I seem to wonder, dear. that wind that takes flight before a storm, that crying breeze - it feels like a mirror to the soul. is it my fingertips brushing across your skin, those thunderstorm prologues? did I ripple enough that you caught the right glances, to see the right face?

you never quite plagued me, but the absence of you certainly did. that hollow's all filled up with rainwater; maybe it feels familiar.

such a burning flavor, never could quite get accustomed to. candy peppermint, I don't want to slip, I don't need another renegade. for another heart beating faster than my own would cripple me faster than my broken bones.

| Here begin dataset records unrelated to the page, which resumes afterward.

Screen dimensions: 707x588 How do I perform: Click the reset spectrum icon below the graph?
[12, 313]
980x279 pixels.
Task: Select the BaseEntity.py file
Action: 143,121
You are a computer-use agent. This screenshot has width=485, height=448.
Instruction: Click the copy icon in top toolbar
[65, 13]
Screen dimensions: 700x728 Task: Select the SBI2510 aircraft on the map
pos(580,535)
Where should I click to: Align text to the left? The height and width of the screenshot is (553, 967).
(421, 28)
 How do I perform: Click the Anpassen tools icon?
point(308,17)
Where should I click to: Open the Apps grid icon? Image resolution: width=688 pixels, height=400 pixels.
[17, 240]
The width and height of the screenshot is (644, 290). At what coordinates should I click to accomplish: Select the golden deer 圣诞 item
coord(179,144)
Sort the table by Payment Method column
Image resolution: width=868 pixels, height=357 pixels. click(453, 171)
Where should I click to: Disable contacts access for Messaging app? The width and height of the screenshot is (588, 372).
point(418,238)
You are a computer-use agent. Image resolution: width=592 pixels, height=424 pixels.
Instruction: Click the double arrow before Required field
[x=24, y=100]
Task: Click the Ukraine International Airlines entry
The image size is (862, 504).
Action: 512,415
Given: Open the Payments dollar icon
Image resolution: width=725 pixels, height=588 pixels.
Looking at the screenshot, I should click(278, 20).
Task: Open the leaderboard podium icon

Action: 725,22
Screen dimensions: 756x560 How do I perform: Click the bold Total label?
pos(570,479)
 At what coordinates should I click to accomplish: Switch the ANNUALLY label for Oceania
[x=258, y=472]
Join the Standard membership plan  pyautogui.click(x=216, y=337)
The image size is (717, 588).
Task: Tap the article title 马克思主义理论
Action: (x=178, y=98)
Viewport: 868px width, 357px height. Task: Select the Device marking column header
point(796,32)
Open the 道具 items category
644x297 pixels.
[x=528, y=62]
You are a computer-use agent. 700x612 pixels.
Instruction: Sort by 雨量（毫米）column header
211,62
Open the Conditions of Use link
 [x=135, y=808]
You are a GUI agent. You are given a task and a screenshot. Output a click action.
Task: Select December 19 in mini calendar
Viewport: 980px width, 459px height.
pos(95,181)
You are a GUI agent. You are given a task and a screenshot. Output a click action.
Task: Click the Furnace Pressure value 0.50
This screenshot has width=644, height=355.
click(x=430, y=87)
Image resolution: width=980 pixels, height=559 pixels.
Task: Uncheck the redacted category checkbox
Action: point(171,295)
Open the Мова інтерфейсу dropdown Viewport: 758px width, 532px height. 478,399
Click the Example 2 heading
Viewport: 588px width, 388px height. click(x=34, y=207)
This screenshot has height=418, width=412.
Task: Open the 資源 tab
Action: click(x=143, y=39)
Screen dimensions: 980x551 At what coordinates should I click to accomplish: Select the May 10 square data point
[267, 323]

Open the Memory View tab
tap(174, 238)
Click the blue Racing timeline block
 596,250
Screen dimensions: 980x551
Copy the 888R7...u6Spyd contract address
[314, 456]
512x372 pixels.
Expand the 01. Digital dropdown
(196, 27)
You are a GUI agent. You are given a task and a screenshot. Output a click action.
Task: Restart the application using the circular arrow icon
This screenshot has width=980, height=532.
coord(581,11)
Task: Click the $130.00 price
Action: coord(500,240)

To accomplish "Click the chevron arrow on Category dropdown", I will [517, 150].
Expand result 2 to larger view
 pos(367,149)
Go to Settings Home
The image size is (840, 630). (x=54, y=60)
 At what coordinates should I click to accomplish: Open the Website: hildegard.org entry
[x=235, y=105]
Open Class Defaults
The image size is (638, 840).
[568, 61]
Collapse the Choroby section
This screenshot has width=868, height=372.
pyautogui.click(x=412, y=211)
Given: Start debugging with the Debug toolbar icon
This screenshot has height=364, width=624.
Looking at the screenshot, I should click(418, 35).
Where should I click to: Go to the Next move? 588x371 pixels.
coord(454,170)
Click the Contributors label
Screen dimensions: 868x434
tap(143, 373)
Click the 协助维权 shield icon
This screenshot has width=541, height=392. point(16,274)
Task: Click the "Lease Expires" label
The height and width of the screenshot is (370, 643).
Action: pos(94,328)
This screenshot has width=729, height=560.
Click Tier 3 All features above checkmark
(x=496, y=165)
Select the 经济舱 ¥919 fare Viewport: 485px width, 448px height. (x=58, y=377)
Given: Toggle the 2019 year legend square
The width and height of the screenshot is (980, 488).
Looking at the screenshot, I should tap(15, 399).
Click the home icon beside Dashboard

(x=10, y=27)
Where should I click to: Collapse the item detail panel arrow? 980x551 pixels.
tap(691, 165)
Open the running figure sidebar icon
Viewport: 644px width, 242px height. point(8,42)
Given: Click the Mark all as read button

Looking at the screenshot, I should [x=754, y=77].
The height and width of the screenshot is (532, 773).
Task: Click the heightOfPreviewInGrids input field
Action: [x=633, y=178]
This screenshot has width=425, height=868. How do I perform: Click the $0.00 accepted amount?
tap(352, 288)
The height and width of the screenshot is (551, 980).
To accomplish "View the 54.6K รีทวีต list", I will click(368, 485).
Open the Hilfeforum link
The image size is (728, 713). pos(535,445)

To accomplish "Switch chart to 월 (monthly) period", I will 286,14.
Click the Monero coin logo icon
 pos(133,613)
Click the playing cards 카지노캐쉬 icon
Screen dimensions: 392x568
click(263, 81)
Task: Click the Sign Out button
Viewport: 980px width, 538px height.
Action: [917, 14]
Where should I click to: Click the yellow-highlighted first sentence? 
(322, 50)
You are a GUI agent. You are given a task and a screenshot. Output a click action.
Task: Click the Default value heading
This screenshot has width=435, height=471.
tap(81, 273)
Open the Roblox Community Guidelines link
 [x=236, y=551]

playful regards to mint, walking slow so I don't trip. it'd be nice to get concussed but I feel as if I must stay below the sea for a little while.

my sweet saturday sun, you never quite left my mind. bitter dreams of hospital stays and forced getaways lie dormant and uncried over. it is both my worst fear and my greatest wish for the curtains in my room to be opened while I'm there, while I limp to a smile.

why, it'd be magnificent. but saturdays are not meant for the faint of heart. you're friday august, beginnings and conclusions, promises and rifts. something tore you away from the morning's harsh light.

I am not hobbled, still stooped over in pain. lend me your arm, maybe I'll keep dancing.